Now Go get ’em Tiger!

OK, you are primed, pumped and ready for this! (And you’re maybe a little nervous; that’s normal.) Here are some hints on getting the conversation started:

  • Consult your walk sheet before you go to the door. Look for any information that may be helpful. Party ID is likely already noted as well as gender and age. If there’s a dotted line on the walksheet between your voter and the next, it means they live in the same household -if you don’t get the first person, ask for the next.

  • Remember that you will need to contact many people. Have a feel for the time and avoid twenty minute conversations.

  • Avoid yes/no questions (except for the “ask” -”Will you be a voter for _____”). You want a conversation during the persuasion phase or information during the identification phase. Especially avoid asking if you can have a few moments of their time; it is polite, but you’ve just given the nervous voter an easy way out of the conversation.

  • Introduce yourself and why you are there.

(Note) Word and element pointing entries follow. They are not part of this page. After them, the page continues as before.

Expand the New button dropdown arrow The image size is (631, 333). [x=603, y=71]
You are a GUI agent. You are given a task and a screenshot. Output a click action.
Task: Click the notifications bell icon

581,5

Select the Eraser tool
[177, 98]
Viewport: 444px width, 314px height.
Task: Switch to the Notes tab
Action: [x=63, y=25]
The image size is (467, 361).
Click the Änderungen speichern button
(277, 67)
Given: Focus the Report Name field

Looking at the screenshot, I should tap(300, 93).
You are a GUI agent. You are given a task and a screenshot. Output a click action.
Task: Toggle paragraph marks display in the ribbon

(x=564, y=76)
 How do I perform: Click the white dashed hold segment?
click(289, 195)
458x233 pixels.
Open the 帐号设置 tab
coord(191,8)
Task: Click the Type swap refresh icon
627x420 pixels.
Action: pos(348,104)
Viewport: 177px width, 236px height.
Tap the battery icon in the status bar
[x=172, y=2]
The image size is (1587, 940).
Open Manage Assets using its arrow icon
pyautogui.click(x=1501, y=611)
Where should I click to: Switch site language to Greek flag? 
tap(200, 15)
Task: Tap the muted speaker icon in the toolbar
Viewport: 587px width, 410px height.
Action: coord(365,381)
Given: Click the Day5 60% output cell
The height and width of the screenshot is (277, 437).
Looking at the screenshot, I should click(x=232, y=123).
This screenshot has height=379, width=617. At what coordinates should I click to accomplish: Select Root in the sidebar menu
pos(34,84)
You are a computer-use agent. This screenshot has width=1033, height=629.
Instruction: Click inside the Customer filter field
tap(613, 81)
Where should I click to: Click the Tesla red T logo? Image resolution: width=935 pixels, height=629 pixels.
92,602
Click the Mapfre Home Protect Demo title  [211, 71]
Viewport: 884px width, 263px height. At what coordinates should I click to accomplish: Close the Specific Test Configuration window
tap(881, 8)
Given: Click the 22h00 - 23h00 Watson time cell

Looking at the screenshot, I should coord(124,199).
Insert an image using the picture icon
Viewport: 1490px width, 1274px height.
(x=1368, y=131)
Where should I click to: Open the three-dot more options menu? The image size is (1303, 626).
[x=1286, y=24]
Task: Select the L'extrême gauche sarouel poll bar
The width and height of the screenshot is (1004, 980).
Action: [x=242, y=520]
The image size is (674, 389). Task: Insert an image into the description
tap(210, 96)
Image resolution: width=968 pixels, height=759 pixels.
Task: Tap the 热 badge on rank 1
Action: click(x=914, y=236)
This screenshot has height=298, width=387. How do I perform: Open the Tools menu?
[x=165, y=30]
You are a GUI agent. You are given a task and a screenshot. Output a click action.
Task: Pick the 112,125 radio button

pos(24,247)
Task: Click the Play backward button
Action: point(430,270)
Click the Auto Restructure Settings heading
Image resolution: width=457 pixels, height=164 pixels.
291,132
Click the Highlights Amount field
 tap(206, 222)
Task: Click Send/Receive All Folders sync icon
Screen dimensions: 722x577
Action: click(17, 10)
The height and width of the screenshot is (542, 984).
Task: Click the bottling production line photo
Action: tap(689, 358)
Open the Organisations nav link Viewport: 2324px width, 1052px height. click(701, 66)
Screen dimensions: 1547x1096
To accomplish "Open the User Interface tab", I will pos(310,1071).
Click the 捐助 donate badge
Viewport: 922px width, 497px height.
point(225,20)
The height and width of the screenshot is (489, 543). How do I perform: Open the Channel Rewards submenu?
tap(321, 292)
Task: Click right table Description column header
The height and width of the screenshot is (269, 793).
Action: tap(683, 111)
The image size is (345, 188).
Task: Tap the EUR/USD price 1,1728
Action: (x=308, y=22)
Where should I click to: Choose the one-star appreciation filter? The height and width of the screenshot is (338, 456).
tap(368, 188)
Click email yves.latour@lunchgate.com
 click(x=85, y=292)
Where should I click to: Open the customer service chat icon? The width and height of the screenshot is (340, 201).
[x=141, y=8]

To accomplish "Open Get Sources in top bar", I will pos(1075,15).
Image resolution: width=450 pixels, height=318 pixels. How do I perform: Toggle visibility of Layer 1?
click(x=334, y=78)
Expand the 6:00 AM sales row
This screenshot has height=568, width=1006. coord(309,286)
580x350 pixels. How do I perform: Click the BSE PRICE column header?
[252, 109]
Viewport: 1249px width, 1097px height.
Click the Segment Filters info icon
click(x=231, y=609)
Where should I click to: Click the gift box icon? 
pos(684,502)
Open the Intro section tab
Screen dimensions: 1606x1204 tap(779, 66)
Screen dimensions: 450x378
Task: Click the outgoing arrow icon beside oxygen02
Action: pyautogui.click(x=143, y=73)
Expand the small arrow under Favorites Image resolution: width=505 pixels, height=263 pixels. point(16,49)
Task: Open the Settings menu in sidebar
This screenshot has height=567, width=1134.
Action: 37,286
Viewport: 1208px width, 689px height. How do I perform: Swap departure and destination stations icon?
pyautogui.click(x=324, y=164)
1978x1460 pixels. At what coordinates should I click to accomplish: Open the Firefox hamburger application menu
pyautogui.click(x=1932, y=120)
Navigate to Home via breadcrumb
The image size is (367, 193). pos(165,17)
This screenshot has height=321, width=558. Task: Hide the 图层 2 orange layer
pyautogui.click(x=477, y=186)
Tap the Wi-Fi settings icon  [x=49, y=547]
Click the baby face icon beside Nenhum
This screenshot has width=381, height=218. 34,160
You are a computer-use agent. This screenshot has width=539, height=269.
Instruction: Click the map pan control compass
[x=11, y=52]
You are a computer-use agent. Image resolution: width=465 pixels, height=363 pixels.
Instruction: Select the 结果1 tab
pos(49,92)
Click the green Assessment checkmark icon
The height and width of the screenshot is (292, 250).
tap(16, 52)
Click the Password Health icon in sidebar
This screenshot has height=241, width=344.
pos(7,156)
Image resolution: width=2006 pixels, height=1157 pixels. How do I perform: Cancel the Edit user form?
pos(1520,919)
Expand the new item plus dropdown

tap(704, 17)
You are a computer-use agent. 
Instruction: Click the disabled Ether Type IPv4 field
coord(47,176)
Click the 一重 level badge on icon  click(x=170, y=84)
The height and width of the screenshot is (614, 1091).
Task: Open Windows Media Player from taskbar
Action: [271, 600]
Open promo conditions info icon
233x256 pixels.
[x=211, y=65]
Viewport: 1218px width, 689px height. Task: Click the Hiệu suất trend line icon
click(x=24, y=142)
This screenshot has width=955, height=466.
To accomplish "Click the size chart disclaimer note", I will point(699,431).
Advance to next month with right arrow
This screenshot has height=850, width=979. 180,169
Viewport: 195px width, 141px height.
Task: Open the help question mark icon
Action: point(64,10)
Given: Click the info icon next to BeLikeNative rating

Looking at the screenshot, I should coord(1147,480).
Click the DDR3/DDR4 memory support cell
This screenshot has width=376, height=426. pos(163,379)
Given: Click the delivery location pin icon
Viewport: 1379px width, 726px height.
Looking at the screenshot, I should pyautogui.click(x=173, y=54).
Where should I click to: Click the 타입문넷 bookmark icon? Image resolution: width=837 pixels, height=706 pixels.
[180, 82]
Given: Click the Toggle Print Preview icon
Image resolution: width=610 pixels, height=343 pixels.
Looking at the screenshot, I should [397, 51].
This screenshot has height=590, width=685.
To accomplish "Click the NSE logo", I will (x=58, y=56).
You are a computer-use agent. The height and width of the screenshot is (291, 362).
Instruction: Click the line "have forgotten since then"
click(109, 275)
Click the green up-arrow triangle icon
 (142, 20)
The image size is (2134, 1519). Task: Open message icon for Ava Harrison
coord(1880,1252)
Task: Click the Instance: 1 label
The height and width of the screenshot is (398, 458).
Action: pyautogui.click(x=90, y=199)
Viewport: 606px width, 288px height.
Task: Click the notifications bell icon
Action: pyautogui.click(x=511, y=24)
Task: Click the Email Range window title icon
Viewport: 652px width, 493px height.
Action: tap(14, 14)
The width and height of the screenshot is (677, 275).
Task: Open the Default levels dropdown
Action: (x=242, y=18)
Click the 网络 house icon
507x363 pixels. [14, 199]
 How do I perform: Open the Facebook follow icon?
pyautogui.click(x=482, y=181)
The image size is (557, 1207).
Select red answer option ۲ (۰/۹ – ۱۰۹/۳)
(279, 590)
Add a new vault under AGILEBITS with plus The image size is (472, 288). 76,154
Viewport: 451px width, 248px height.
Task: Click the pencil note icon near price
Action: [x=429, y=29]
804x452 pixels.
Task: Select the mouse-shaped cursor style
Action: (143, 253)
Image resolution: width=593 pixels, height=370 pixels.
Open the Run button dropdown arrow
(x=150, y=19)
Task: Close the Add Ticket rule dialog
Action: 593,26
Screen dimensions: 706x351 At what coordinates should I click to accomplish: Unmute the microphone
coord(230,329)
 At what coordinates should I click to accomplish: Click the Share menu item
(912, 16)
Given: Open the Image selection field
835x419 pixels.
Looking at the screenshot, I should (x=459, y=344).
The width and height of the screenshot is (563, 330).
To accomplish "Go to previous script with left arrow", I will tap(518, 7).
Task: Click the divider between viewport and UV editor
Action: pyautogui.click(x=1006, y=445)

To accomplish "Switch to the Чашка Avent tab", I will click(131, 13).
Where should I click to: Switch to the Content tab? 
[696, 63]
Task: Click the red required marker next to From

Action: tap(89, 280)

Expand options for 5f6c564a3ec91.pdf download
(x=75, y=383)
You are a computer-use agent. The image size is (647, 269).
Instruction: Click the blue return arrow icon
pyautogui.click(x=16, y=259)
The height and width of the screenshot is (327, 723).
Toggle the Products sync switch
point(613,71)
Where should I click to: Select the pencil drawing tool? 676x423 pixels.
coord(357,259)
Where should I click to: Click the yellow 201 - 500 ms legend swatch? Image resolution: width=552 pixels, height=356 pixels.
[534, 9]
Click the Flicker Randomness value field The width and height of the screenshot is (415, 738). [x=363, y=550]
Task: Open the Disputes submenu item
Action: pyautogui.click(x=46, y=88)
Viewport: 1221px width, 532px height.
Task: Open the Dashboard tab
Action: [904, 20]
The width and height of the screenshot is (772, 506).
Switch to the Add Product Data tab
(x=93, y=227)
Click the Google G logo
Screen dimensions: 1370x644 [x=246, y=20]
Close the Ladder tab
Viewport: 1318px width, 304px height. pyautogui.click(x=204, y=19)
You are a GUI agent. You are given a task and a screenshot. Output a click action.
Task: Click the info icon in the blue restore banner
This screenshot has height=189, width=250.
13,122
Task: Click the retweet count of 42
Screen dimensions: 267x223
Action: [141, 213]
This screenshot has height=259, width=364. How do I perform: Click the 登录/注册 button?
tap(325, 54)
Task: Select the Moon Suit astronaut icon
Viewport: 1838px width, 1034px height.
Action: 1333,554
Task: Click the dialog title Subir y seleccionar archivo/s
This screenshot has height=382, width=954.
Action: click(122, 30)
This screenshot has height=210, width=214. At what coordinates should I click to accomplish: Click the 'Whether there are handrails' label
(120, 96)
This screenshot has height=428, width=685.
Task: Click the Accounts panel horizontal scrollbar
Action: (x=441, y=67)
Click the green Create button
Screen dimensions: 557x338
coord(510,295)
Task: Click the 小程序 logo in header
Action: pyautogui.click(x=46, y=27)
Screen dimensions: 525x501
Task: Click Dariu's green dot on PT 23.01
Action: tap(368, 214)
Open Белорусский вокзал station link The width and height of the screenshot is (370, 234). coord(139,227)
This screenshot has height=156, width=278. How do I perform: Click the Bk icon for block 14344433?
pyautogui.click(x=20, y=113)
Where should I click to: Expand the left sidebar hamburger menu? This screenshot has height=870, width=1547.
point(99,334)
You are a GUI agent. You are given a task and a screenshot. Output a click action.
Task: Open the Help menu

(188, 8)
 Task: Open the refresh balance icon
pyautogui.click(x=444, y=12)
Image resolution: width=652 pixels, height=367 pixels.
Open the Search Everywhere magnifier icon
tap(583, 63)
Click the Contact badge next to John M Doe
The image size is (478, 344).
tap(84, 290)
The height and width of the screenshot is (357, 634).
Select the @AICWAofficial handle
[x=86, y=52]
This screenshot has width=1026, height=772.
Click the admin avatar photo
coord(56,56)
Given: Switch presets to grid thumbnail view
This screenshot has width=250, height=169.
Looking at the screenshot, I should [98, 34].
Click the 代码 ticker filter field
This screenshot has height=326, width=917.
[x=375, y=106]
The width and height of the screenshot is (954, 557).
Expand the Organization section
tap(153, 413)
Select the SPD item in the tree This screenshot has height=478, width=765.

If you have any connection to the area mention it up front. “Hello, my name is ___. I’m a volunteer and I live here in (our neighborhood, down the street, here on the west side).”. People are more comfortable talking to -and less likely to hassle- someone who lives nearby and who they might see again!

  • It is OK to make a little sincere small talk “I like your garden, or “nice doggie” but keep it short.

  • Again, if you are contacting voters in your neighborhood, by all means identify yourself as a “neighbor”!